Some of the ELN’s recommendations mirror, at least in principle, a few of those contained in the much more wide-ranging expert report commissioned by the NATO Secretary General, and published last week (see NATO Watch News Brief, 6 December). The main message of that report, however, was that NATO has to adapt itself for an era of strategic rivalry with Russia and China. While it argues for a continuation of the dual-track approach of deterrence and dialogue with Russia, the overwhelming emphasis appears to be on the former rather than the latter. In terms of dialogue, it says that “NATO should remain open to discussing peaceful co-existence and to react positively to constructive changes in Russia's posture and attitude”, which seems to suggest that the onus lies on Russia to change the status quo.
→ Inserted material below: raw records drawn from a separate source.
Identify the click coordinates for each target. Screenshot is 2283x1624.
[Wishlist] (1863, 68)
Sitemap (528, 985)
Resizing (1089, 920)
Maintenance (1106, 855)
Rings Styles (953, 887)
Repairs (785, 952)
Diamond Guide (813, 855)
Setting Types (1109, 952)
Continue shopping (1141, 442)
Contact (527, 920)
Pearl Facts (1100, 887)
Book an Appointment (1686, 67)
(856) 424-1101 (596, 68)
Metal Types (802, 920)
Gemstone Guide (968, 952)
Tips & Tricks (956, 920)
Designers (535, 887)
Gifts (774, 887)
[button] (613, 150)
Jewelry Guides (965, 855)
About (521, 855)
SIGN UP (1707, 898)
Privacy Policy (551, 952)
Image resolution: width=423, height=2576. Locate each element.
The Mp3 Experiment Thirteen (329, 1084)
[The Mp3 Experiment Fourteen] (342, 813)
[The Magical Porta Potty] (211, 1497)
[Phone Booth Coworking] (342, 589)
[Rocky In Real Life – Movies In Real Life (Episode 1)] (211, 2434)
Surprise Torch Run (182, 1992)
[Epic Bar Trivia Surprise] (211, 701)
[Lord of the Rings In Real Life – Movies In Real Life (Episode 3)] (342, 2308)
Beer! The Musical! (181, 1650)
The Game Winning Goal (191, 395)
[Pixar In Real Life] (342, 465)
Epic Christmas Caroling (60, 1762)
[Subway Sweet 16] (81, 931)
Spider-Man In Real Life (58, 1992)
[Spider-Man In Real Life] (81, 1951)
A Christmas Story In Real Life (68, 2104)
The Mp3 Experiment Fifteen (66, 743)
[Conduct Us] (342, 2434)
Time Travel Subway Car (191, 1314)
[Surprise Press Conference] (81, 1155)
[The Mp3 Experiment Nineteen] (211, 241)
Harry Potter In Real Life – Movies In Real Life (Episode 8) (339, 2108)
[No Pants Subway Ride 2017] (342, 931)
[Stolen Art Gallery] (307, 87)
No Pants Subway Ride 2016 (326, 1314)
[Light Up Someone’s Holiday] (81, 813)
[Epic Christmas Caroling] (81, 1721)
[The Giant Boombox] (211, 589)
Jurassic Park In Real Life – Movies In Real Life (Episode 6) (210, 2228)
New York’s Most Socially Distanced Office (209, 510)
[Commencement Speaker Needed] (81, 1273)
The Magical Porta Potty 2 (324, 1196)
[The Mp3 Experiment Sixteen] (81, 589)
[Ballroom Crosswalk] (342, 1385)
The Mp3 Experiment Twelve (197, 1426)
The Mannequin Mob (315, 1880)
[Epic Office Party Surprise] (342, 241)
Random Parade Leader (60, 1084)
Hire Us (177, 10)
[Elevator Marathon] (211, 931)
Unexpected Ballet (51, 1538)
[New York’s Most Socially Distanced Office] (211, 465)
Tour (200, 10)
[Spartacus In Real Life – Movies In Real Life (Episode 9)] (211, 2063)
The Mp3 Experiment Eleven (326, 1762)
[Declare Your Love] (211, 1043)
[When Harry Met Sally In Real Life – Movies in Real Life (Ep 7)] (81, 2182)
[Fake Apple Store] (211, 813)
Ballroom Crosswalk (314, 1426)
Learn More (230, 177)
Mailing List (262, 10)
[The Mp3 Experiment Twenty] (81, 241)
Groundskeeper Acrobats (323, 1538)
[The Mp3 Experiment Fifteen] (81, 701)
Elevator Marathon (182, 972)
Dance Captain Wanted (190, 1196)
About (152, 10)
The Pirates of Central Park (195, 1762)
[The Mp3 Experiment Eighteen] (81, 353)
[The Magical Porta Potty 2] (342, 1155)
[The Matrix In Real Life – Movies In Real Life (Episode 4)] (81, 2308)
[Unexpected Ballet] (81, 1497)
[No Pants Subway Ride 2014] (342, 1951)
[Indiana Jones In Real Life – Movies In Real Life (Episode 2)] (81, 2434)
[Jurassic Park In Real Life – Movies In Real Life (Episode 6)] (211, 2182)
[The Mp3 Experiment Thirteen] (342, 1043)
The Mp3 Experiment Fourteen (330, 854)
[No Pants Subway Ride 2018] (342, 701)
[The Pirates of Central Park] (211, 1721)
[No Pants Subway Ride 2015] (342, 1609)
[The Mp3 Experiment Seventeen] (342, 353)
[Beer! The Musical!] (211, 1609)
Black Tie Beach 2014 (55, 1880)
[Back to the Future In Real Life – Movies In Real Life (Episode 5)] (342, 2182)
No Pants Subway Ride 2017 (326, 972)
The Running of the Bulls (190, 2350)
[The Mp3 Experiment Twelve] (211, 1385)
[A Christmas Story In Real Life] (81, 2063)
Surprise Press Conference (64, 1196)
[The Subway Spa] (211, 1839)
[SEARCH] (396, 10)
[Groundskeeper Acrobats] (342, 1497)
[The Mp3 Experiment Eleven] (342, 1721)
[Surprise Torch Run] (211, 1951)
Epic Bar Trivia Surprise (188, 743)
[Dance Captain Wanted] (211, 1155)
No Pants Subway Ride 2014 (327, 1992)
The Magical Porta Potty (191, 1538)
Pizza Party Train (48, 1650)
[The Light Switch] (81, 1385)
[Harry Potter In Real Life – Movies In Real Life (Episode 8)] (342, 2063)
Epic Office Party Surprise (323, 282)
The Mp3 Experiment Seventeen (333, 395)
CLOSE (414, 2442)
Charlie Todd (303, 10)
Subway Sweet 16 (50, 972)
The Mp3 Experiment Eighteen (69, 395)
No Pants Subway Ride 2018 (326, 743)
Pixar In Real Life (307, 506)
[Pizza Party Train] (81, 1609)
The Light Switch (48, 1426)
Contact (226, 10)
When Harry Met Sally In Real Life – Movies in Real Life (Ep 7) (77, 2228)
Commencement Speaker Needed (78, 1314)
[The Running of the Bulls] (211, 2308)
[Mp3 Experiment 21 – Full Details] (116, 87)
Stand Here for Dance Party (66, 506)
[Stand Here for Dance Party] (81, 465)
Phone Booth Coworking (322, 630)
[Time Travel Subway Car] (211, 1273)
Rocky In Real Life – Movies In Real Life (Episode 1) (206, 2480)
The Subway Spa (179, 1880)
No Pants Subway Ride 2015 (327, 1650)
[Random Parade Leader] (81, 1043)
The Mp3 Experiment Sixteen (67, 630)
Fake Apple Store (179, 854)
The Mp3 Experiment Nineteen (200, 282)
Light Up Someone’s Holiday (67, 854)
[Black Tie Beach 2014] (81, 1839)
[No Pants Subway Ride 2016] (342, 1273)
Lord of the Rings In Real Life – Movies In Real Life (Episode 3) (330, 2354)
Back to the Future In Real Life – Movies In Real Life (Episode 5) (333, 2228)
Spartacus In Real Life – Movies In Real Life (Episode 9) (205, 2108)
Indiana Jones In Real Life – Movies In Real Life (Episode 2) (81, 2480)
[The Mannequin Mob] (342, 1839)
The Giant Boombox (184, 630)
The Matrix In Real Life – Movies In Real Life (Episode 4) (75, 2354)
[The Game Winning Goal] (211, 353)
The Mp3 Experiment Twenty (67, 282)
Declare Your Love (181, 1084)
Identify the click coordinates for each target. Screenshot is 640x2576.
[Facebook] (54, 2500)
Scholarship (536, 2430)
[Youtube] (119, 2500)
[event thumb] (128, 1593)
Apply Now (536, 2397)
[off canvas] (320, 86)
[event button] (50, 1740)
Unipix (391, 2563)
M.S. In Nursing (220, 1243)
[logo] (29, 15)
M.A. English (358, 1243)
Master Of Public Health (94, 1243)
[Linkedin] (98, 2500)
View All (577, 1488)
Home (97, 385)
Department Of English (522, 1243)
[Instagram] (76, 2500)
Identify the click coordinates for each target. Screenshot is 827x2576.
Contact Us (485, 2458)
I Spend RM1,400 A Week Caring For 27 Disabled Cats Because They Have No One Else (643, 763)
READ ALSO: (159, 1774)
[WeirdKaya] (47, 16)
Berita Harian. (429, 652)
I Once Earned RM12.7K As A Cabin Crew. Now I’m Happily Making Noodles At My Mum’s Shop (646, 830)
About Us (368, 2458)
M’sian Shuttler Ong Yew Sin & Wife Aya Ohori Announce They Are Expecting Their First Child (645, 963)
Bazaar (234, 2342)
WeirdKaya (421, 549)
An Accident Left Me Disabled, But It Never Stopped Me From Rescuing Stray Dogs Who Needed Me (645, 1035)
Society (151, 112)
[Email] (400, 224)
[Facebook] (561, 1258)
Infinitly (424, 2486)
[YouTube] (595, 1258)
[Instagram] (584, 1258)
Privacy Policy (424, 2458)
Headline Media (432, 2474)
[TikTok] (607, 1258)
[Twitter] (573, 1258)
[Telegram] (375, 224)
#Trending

Nonetheless, the NATO report (like the ELN report) also calls on the alliance to “continue to develop de-confliction and confidence-building measures” with Russia. Overall, however, the tone and direction of the NATO report appears less neutral, for example, it seeks to evolve the dual-track strategy in order to “preserve cohesion within NATO while providing a prospect for breaking the stalemate with Russia on NATO’s terms”.